TASK DETAILS: How many of the lines below have the word "entry" in them? The answer is that number and nothing more.

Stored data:
Segment Open
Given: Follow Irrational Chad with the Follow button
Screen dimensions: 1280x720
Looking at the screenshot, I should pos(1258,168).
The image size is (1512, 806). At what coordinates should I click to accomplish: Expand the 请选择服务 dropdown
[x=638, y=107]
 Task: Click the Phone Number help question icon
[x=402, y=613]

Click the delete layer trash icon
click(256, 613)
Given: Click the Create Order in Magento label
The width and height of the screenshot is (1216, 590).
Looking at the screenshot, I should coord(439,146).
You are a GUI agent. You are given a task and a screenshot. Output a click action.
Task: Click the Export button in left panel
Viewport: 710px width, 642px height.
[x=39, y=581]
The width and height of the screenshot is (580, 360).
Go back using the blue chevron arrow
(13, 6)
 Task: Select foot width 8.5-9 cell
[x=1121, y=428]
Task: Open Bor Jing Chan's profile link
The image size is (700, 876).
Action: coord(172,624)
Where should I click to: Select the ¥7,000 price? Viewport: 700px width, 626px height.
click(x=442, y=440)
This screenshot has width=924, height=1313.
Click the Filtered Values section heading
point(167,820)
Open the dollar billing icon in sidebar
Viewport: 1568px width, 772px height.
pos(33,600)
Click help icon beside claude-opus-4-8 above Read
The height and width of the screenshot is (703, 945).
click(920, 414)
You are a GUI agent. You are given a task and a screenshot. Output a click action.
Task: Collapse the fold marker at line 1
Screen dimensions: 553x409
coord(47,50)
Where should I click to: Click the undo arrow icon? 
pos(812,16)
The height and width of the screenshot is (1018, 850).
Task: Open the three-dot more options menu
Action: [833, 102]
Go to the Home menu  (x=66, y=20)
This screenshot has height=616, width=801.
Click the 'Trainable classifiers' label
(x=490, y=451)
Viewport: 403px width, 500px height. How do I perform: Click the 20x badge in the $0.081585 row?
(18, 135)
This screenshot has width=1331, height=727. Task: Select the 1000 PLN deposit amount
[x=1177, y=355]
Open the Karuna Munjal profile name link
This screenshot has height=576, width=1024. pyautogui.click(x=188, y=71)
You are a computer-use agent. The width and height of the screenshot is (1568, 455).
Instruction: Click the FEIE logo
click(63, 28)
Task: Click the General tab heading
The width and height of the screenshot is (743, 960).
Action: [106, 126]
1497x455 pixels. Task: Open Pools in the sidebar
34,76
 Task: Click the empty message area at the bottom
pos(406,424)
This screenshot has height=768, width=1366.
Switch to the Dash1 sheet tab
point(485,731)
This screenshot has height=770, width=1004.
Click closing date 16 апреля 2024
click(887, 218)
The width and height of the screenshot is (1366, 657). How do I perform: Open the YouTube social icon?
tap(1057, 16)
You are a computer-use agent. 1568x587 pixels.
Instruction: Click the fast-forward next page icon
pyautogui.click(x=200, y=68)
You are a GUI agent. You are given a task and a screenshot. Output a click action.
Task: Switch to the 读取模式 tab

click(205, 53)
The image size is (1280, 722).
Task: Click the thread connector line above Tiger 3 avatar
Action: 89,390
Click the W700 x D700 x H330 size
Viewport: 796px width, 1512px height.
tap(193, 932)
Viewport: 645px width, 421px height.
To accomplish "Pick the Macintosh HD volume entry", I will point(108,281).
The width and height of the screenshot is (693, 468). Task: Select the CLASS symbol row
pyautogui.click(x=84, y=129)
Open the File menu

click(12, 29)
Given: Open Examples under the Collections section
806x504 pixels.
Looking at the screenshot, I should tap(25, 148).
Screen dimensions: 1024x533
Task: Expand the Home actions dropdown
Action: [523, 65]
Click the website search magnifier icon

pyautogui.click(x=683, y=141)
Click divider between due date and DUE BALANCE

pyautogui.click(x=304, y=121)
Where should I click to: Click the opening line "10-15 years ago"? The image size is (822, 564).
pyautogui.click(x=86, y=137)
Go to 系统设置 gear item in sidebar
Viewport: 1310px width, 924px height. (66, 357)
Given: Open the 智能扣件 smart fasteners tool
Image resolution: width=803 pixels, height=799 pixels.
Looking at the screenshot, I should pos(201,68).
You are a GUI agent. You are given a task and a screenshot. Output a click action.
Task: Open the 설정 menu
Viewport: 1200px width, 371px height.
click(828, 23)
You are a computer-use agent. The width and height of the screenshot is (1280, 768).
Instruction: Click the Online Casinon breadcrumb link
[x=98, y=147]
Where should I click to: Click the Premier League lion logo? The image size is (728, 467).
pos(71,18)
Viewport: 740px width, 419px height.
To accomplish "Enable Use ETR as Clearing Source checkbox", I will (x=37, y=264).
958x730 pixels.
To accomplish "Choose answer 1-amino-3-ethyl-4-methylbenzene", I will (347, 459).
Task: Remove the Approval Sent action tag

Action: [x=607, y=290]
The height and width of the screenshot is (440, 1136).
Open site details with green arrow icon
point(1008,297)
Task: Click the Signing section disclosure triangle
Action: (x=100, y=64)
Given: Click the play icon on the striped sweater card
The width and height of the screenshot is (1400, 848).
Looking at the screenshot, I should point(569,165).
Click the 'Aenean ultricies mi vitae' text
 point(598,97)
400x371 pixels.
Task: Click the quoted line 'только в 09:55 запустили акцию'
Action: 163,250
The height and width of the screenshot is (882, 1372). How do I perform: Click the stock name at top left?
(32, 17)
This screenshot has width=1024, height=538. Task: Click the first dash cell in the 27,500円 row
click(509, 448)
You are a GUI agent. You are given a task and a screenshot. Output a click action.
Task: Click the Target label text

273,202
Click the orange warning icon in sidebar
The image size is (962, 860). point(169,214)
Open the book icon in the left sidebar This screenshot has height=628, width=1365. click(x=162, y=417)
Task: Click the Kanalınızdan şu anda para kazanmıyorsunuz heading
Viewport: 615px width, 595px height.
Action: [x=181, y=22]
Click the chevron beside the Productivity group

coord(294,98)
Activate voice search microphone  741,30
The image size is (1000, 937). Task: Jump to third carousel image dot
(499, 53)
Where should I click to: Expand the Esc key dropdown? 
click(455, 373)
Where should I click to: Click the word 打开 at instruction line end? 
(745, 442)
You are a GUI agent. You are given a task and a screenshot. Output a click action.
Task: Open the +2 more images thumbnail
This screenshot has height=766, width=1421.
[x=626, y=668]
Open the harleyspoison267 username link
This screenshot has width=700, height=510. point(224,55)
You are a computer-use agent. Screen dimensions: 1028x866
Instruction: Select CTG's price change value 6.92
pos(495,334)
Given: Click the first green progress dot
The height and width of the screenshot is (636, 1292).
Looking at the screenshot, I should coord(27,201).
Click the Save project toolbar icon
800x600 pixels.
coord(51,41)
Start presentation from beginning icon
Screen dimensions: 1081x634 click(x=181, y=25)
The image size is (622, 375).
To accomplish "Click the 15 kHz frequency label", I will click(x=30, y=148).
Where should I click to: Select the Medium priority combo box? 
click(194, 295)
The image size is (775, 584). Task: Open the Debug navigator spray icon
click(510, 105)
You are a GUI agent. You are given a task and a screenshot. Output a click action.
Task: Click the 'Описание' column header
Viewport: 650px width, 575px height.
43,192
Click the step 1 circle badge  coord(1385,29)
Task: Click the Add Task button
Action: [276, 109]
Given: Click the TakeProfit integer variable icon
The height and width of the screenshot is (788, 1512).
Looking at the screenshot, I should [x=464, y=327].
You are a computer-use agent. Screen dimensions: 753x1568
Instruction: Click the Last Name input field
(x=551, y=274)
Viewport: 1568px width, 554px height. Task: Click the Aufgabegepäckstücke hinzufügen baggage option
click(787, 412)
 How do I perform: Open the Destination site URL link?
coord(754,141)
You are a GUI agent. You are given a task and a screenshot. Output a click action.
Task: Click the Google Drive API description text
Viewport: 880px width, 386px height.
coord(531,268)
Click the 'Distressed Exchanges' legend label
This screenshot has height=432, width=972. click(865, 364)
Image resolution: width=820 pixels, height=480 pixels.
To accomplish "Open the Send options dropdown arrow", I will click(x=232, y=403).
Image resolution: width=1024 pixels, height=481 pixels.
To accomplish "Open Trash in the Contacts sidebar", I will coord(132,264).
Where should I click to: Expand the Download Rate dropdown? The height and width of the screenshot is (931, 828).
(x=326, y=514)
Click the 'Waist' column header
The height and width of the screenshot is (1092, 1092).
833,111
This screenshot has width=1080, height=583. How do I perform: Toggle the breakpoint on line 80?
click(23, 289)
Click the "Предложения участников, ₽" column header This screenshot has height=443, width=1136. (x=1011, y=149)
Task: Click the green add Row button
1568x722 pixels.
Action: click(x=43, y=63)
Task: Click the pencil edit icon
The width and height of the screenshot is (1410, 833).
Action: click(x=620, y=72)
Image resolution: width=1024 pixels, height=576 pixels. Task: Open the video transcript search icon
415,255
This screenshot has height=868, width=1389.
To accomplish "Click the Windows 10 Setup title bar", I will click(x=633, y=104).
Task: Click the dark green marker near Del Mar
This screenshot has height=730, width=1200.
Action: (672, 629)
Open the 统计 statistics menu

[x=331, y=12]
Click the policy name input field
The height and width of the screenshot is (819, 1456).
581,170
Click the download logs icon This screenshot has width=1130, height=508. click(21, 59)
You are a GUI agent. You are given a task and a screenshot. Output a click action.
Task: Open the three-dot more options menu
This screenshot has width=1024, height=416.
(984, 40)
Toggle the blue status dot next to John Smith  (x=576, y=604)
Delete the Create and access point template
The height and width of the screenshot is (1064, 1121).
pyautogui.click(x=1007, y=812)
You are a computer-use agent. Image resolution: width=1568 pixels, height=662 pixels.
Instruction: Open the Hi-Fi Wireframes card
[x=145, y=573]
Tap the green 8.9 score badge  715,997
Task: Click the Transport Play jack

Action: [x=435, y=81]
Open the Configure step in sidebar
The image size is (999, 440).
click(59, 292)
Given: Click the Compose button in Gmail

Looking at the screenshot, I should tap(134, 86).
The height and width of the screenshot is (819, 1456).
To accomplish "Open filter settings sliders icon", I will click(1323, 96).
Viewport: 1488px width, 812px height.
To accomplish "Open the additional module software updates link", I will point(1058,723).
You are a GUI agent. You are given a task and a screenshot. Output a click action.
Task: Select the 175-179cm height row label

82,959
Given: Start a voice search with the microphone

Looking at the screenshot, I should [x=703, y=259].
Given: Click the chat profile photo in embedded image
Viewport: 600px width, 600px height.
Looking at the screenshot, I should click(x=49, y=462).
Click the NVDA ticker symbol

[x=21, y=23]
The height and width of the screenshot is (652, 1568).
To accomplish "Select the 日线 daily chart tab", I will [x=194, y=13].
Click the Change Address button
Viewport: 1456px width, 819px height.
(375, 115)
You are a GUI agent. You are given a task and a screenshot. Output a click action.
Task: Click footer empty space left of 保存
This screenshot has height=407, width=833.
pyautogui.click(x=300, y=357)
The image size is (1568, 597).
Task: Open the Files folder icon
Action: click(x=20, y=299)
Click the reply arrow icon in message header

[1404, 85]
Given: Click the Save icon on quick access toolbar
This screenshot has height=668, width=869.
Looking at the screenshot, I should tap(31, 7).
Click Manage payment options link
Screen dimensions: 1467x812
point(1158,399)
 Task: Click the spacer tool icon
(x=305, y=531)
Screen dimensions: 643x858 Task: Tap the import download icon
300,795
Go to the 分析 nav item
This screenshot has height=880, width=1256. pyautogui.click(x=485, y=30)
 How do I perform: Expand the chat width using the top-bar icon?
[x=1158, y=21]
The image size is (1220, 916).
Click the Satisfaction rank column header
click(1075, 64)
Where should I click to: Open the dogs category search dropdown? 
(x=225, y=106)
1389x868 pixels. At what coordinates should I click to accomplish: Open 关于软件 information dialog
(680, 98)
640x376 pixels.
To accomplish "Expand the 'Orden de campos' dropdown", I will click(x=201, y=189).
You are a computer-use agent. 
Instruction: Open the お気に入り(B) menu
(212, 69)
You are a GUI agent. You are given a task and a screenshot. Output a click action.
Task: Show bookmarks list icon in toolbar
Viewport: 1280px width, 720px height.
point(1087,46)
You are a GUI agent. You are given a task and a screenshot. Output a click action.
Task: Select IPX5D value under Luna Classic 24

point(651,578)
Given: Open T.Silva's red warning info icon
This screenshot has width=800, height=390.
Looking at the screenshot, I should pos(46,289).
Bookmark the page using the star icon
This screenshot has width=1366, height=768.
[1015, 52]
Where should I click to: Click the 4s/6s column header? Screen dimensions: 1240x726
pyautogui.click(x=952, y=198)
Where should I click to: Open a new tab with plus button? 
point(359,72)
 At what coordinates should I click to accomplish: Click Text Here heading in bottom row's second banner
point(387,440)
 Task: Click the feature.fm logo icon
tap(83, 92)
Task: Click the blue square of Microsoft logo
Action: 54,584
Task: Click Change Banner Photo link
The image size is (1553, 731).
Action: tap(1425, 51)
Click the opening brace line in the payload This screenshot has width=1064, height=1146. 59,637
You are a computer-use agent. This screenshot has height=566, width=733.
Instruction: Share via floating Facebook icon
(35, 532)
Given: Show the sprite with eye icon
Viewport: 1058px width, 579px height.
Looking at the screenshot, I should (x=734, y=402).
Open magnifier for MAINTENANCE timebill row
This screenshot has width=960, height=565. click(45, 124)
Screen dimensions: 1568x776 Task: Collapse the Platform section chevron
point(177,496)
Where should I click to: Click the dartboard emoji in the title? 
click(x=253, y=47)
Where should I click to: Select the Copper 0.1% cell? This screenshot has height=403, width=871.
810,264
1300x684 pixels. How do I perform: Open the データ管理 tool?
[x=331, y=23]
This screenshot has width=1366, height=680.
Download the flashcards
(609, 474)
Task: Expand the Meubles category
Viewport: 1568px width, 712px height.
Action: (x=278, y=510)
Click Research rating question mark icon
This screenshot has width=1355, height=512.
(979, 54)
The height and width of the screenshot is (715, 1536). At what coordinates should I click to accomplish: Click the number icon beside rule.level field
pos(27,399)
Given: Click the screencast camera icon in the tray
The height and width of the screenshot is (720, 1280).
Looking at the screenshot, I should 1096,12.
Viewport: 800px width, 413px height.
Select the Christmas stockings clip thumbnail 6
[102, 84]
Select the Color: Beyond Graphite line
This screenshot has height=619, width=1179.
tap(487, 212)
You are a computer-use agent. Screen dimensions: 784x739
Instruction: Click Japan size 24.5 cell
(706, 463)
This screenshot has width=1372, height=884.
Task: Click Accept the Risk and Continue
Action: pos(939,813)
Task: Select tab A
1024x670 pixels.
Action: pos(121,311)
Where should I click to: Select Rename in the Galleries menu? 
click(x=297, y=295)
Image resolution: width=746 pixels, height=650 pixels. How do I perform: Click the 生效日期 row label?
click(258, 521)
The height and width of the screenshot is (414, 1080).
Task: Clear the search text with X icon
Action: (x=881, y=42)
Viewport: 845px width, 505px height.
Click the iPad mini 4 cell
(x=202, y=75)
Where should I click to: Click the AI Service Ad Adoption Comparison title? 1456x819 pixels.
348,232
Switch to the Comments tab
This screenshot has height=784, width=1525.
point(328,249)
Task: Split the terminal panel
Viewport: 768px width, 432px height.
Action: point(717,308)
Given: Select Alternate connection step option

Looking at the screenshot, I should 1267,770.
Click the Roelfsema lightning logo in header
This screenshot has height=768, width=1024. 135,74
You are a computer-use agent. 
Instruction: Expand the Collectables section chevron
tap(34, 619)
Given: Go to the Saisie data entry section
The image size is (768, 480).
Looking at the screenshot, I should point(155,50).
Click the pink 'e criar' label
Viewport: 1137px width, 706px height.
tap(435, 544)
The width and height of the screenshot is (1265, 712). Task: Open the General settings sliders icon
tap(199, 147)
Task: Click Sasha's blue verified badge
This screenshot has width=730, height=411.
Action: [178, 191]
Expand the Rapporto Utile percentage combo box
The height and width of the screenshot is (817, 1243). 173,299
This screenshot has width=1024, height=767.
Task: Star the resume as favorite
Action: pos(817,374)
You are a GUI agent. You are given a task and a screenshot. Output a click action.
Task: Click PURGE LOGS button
Segment Closed
ANSWER TO THIS PROBLEM: 2